TUJUAN A: Baris entri mana saja yang memuat kata "Expand"? Tampilkan semuanya, dan bedakan huruf besar dan kecil.

TEKS EKSTRAKSI:
_ _ _ _ _ _ _
Minggu, 14 Juli 2013

SENANDUNG CINTA, TAK SEINDAH NAMANYA

(Oleh: Maryam Hanifah)

“Aku rindu setengah mati kepadamu..
Sungguh ku ingin kau tahu, aku rindu setengah mati...
Aku rindu..”

Lagi-lagi senandung itu terdengar dari kamar Mia. Sekilas biasa-biasa saja, namun tak lama kemudian gadis berwajah manis itu keluar dari kamarnya dan menuju ruang tengah, “Huhu, gilaa. Ini lagu, gue bangeet!” ucap Mia diiringi tawa teman-teman kosnya yang tengah berkumpul di ruang tengah. “Iyaa, yang lagi galau, ditinggal kerja, haha,” timpal salah satu temannya. Mia hanya mengangguk dan mengusap ujung mata. Rupanya Mia benar-benar menyerapi lagu yang baru saja ia dengar sampai menangis segala.

Hmm, pernah ngga sih teman-teman mengalami hal yang sama seperti Mia? Atau justru sudah terbiasa dengan kondisi seperti itu? Kira-kira bagaimana ya jika dilihat dari sudut pandang psikologi Islam?

Peran Lagu dalam Kehidupan Sehari-hari

Pada awalnya, lagu atau bait-bait syair yang diiringi irama nada, memiliki peran khusus dalam masyarakat sebagai penanda adanya sebuah kegiatan seperti pernikahan. Pada saat-saat seperti itu lagu diperdengarkan untuk melengkapi suasana acara tersebut agar lebih meriah dan menghibur. Namun berkembangnya zaman saat ini, menjadikan posisi lagu dalam kehidupan masyarakat mulai bergeser dan mengedepankan fungsinya sebagai hiburan semata. Tak ayal saat ini industri musik berkembang sangat pesat untuk memenuhi keinginan masyarakat yang haus akan hiburan, khususnya berupa lagu-lagu dengan tema percintaan.

Lagu-lagu bernuansa percintaan sangat digemari kawula muda, hal ini bukanlah hal baru memang, mengingat kaum muda di masyarakat senantiasa berganti generasi sehingga peminat lagu-lagu cinta senantiasa ada. Apalagi, jika ditilik dari sudut pandang psikologi, masa muda adalah fase di mana seseorang lebih sensitif terhadap hal yang bernuansa percintaan, apalagi jika dihadapkan pada kondisi yang kurang menyenangkan atau di saat anak muda tersebut merasa sendirian, jadilah lagu-lagu “galau” menjdi teman setia mereka.

Lagu Bernuansa Galau dan Pembentukan Kepribadian

Lagu-lagu bernuansa galau bisa memberi kontribusi dalam pembentukan kepribadian seseorang dan cenderung ke sisi negatif karena pada suatu saat dalam masyarakat, khususnya para remaja akan disuguhi dengan sikap pesimis, kesedihan dan selalu berada di bayang-bayang kelabu melalui lirik-lirik lagu tersebut.
_ _ _ _ _ _ _
ENTRI YANG DITAMPILKAN:
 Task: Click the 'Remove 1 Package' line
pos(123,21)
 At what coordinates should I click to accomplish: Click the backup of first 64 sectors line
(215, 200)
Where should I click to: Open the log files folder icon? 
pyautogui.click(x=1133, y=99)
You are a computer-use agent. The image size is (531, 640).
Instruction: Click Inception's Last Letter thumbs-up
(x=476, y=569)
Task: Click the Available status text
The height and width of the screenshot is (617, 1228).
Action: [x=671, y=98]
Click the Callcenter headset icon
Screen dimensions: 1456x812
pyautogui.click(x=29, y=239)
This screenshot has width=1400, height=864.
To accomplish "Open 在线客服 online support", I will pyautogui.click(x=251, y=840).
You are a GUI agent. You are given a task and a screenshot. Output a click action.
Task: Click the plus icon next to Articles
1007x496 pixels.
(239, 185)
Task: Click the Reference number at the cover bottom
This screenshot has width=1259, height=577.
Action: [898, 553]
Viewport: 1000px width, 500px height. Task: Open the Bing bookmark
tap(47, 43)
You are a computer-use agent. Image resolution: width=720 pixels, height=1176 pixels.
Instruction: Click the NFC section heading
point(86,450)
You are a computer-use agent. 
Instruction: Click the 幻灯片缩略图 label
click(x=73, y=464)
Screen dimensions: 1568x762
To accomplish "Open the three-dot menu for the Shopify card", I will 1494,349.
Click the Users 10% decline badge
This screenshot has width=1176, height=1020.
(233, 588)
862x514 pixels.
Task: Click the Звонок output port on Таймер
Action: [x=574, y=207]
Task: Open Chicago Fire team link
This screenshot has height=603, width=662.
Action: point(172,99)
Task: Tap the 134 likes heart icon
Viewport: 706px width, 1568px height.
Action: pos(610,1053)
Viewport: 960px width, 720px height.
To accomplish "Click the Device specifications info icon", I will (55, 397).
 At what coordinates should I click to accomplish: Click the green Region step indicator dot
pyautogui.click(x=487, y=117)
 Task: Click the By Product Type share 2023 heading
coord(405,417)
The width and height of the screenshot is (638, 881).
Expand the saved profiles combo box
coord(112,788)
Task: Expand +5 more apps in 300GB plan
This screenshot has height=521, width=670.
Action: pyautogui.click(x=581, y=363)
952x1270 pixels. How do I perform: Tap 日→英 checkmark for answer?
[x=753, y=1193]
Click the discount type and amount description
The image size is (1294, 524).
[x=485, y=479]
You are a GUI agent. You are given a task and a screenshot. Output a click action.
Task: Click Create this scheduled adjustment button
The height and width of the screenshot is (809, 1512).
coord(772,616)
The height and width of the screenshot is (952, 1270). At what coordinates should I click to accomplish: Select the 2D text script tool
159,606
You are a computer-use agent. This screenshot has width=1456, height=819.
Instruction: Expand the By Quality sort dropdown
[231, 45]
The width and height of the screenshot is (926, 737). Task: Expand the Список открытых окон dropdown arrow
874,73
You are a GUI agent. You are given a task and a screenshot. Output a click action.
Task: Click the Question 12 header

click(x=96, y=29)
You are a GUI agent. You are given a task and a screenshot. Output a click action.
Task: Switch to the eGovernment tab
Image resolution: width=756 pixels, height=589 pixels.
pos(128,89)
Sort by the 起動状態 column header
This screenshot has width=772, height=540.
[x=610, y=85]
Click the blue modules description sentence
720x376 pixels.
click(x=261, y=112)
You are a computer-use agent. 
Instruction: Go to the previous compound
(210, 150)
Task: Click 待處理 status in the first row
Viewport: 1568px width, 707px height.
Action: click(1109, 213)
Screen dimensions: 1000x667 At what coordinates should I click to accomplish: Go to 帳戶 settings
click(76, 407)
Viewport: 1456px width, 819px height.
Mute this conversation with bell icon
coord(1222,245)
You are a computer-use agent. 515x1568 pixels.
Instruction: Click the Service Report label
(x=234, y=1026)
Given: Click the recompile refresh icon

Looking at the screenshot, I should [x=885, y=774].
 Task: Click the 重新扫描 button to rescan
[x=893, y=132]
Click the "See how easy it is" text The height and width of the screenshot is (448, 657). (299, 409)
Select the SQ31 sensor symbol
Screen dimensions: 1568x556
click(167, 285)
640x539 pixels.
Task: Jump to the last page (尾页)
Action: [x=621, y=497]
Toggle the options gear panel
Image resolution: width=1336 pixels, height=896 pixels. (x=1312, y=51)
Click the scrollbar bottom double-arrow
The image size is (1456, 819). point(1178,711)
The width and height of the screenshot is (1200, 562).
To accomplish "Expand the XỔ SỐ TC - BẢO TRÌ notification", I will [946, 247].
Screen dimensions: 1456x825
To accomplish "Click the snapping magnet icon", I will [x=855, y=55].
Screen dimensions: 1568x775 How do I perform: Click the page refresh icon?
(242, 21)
_ _ _ _ _ _ _
TUJUAN B: Lanjutkan tulisan tentang lagu bernuansa galau itu, mulai setelah kalimat terakhirnya.

JAWABAN TERTULIS A:
Expand the saved profiles combo box
Task: Expand +5 more apps in 300GB plan
Instruction: Expand the By Quality sort dropdown
The width and height of the screenshot is (926, 737). Task: Expand the Список открытых окон dropdown arrow
To accomplish "Expand the XỔ SỐ TC - BẢO TRÌ notification", I will [946, 247].

JAWABAN TERTULIS B:
Baik sadar maupun tidak, suguhan berupa lagu bernuansa galau yang dikonsumsi remaja setiap hari dan dalam frekuensi yang tidak sedikit akan mempengaruhi pola pikir dan perkembangan kepribadian mereka ke depannya. Misalnya saja, jika ada seorang remaja yang sedang patah hati karena kekasihnya selingkuh, kemudian ia mendengarkan lagu yang bernuansa sama dengan kondisi emosionalnya saat itu secara berulang, maka yang akan ia dengar tidak akan jauh dari kata-kata selingkuh, khianat, kurang ajar, bunuh diri dan lain-lain. Tanpa mereka sadari, hal ini akan masuk ke pikiran mereka dan bisa saja mengubah pola pikir mereka menjadi takut untuk menjalin hubungan karena takut dikhianati, atau bahkan, yang ada di otak hanyalah pikiran untuk bunuh diri karena alam bawah sadar telah membentuknya demikian.

Selain itu, remaja adalah fase terakhir dalam pembentukan kepribadian seseorang, sehingga jika remaja ini mengakhiri fasenya dengan penuh kegalauan, bisa jadi di masa berikutnya ia akan tumbuh menjadi pribadi yang kurang merasa percaya diri dan penuh dengan penyesalan.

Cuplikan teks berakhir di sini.